• What you should do: From the line containing "Task: Click the Auto" down to the line containing "This screenshot has width=379, height=286.", copy out the entries below exactly, both lines included, and nothing else; pictures do not belong in the copy.

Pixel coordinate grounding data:
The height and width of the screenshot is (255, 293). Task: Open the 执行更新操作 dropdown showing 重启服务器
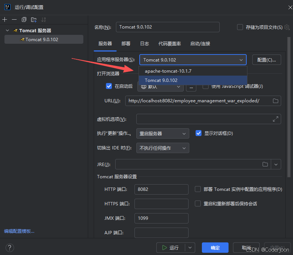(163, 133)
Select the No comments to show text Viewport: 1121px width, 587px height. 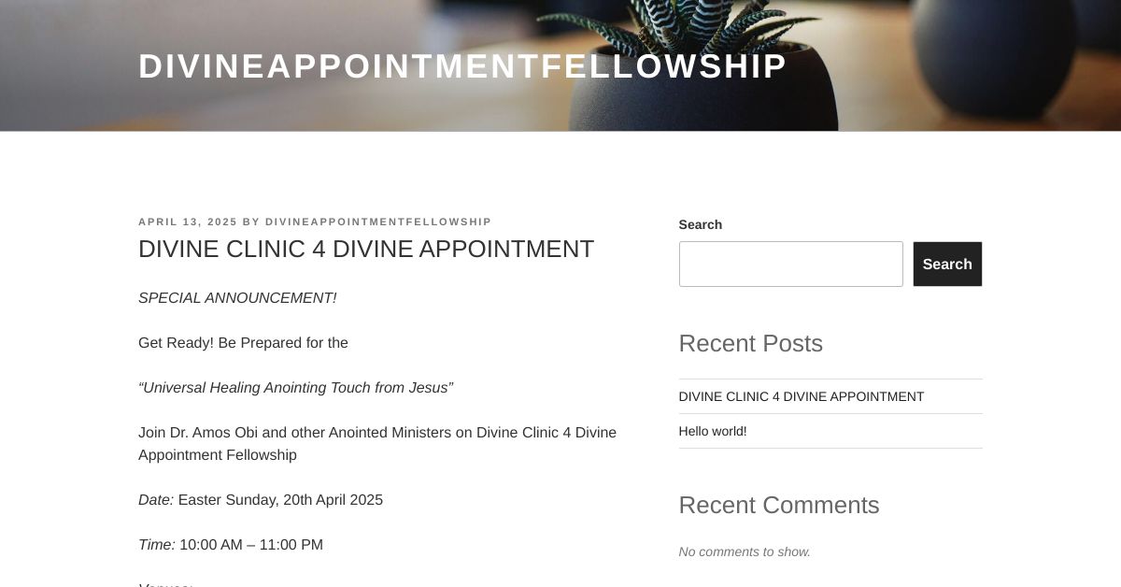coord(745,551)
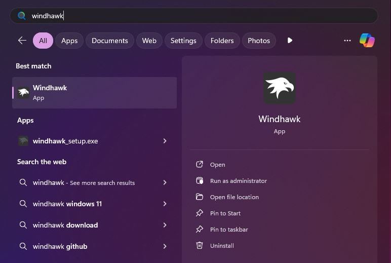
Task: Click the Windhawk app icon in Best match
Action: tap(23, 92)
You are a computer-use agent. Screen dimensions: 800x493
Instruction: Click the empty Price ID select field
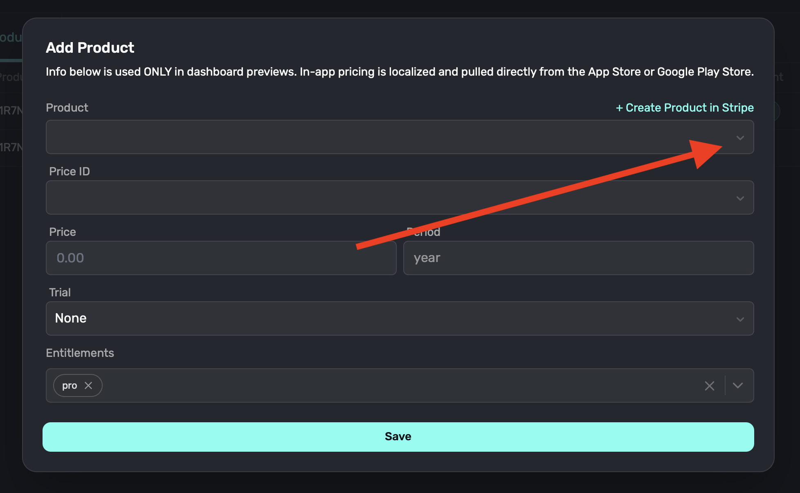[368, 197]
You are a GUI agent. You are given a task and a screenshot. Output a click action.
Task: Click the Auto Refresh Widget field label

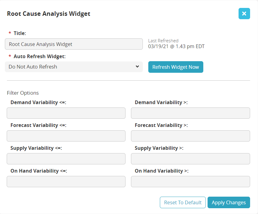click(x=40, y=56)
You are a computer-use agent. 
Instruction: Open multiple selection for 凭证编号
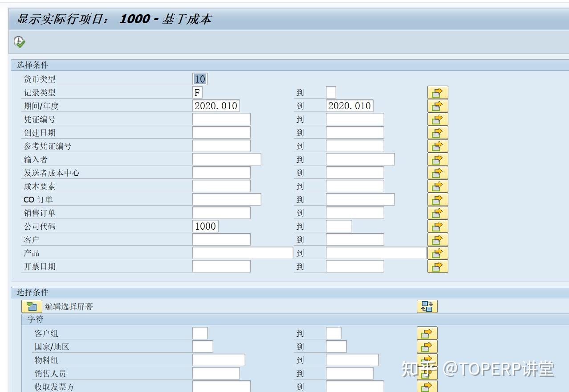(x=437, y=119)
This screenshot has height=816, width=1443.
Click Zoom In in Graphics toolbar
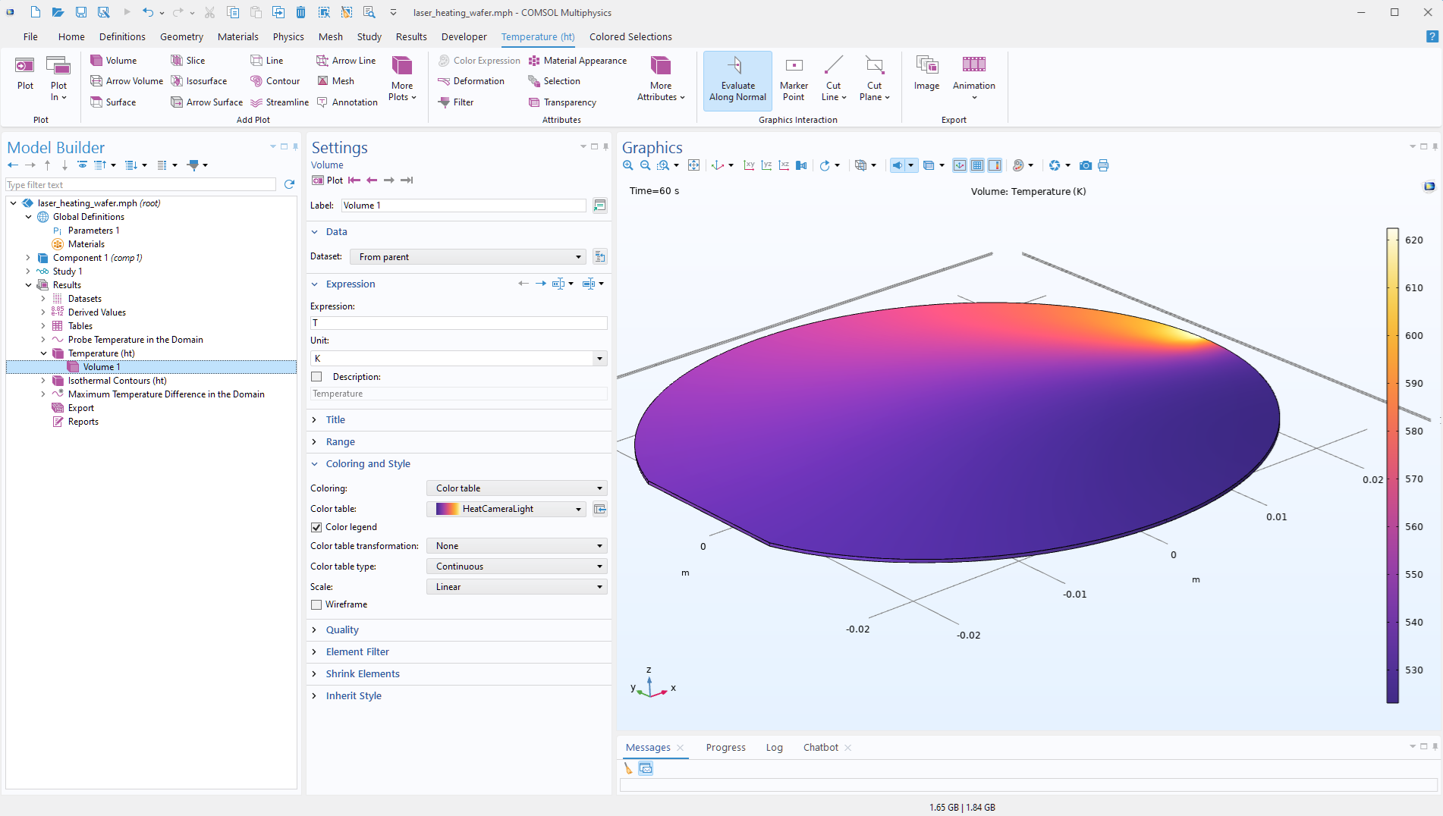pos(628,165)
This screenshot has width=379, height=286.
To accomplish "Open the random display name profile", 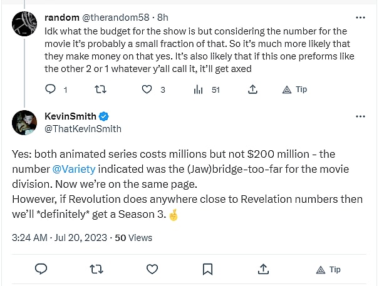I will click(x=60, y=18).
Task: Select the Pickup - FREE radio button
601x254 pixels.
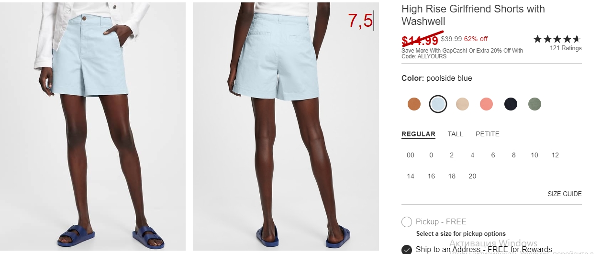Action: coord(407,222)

• Answer for this exercise:
Task: Click the Auto Refresh Widget field label

click(x=40, y=56)
You are a computer-use agent. 
Instruction: Open multiple selection for 凭证编号
(x=437, y=119)
This screenshot has height=816, width=1443.
Click Zoom In in Graphics toolbar
pos(628,165)
This screenshot has width=379, height=286.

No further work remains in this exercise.